— start Input —

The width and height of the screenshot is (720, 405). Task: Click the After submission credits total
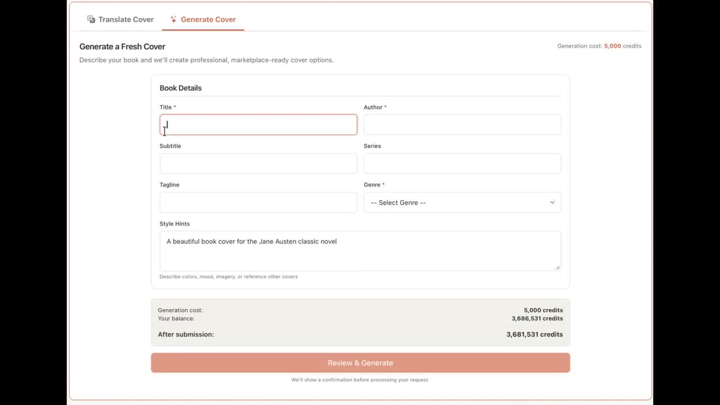pyautogui.click(x=534, y=334)
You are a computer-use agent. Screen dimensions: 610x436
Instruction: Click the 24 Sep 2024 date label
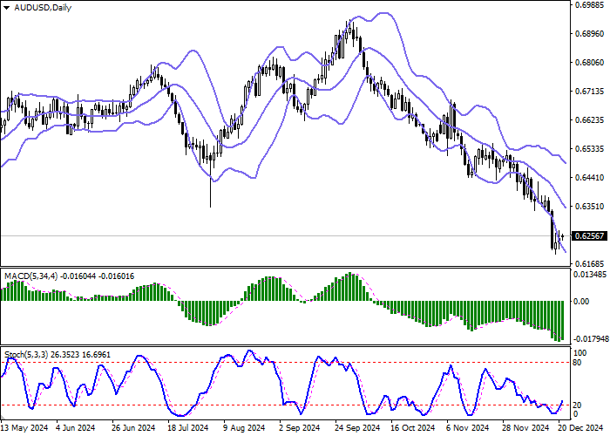(x=359, y=429)
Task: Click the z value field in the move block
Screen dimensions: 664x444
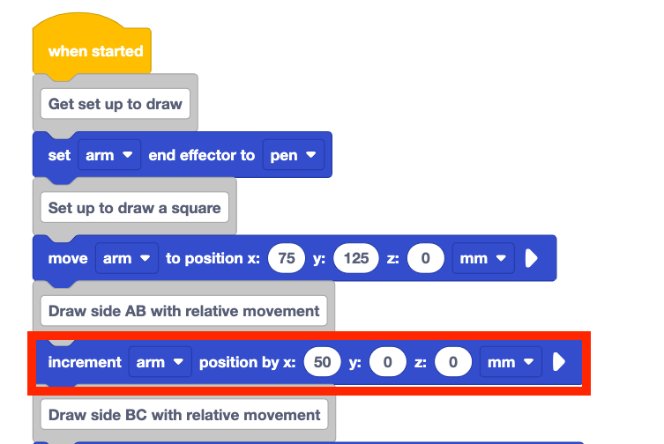Action: coord(424,259)
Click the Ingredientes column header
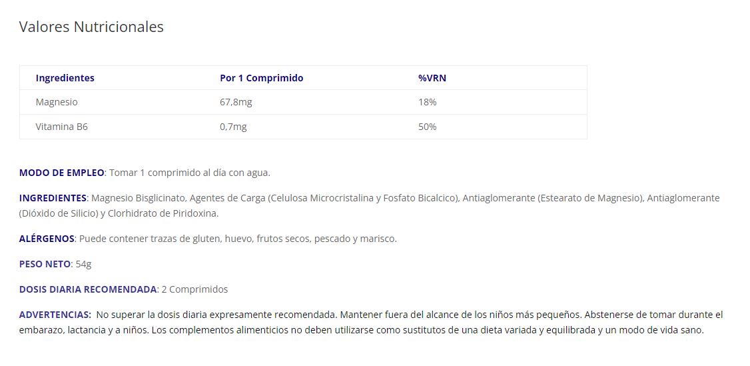 (x=65, y=78)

— end Input —

Can you edit the records above so that "column header" becomes "column title", with nothing else changed, and give them back without the pictures?

Output for this exercise:
The width and height of the screenshot is (720, 405). Task: Click the After submission credits total
pyautogui.click(x=534, y=334)
You are a computer-use agent. Screen dimensions: 610x436
Instruction: Click the 24 Sep 2024 date label
(x=359, y=429)
Task: Click the z value field in the move block
Screen dimensions: 664x444
Action: coord(424,259)
Click the Ingredientes column title
 (x=65, y=78)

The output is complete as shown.